§ DATASET RECORDS:
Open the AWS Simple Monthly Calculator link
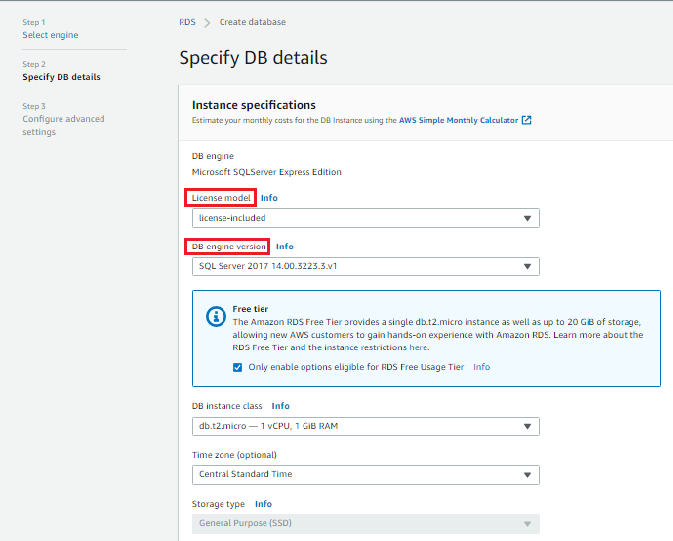coord(459,120)
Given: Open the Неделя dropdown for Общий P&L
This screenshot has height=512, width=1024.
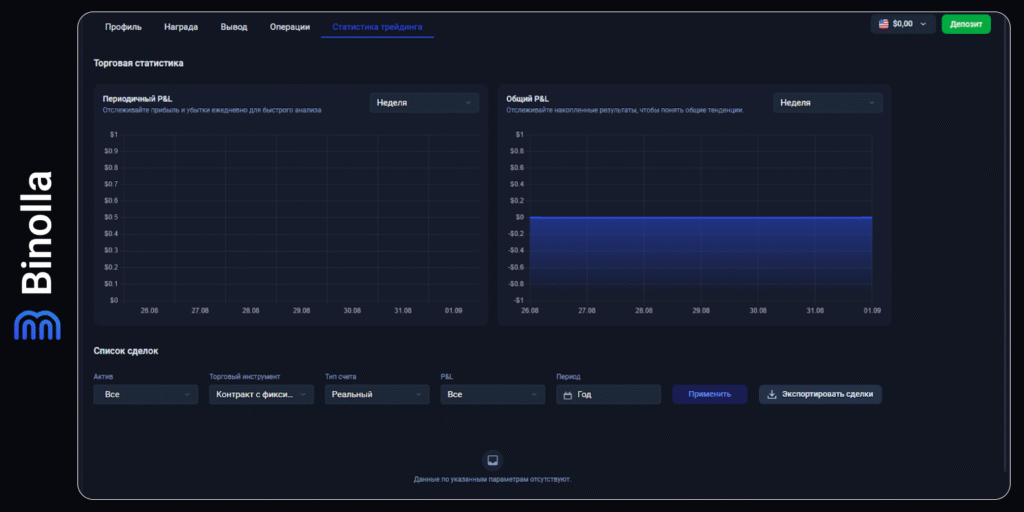Looking at the screenshot, I should click(x=827, y=102).
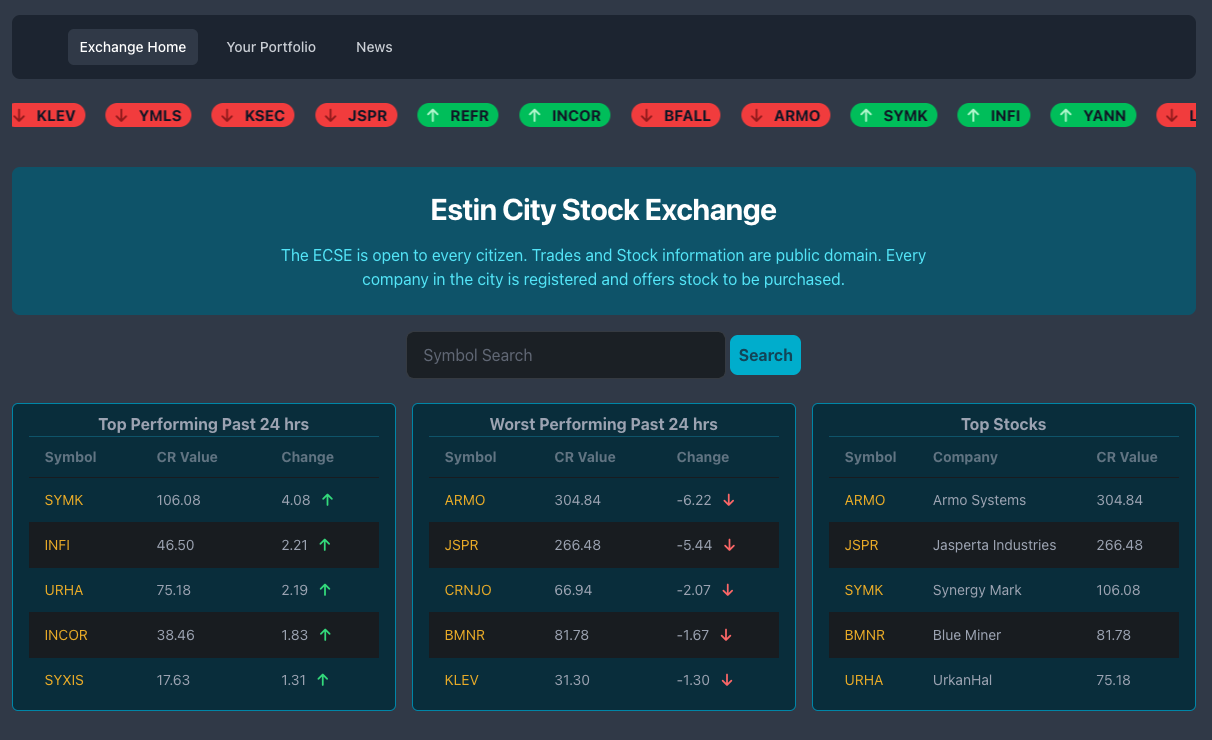
Task: Click the down arrow icon on BFALL badge
Action: pos(647,116)
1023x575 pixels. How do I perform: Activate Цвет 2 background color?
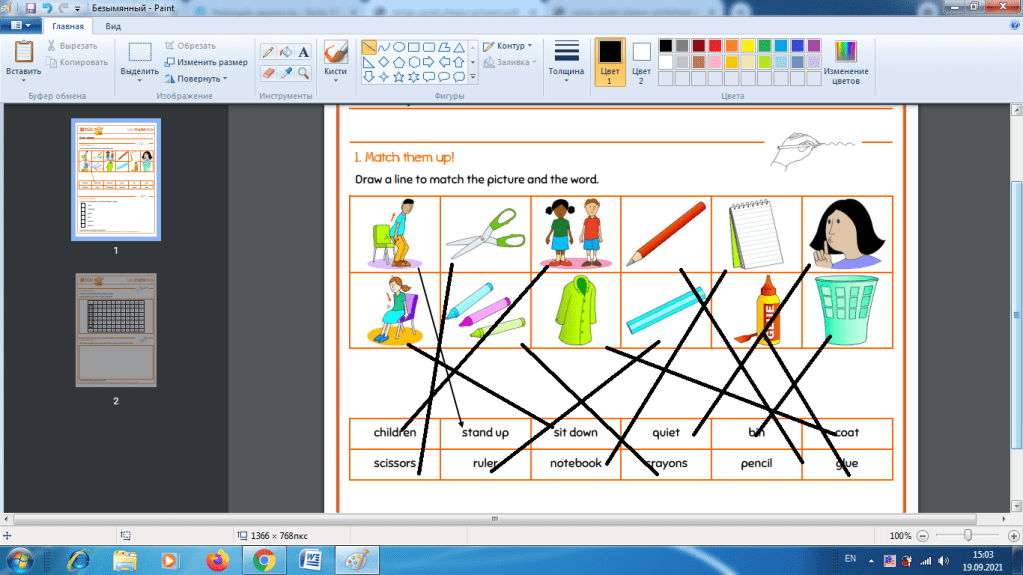(x=641, y=61)
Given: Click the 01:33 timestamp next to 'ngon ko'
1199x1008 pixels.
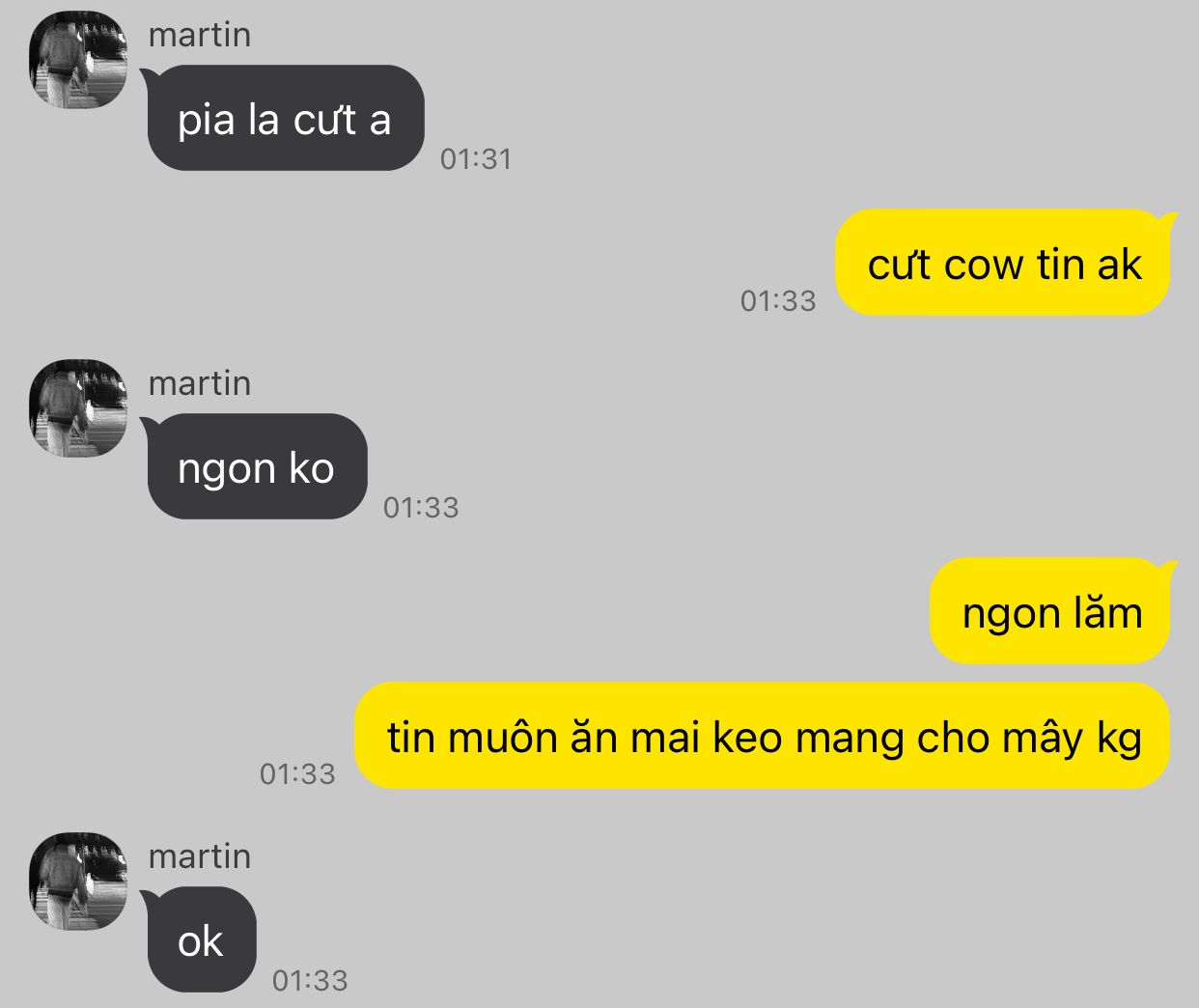Looking at the screenshot, I should (x=421, y=508).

§ EXERCISE DETAILS:
Reproduce every line of the material above word for word, omitting the pictures.

§ WRITTEN ANSWER:
Open the AWS Simple Monthly Calculator link
coord(459,120)
Given: Open the Неделя dropdown for Общий P&L
This screenshot has height=512, width=1024.
Looking at the screenshot, I should click(x=827, y=102).
Task: Click the down arrow icon on BFALL badge
Action: pos(647,116)
1023x575 pixels. How do I perform: Activate Цвет 2 background color?
(x=641, y=61)
Given: Click the 01:33 timestamp next to 'ngon ko'
1199x1008 pixels.
Looking at the screenshot, I should (x=421, y=508).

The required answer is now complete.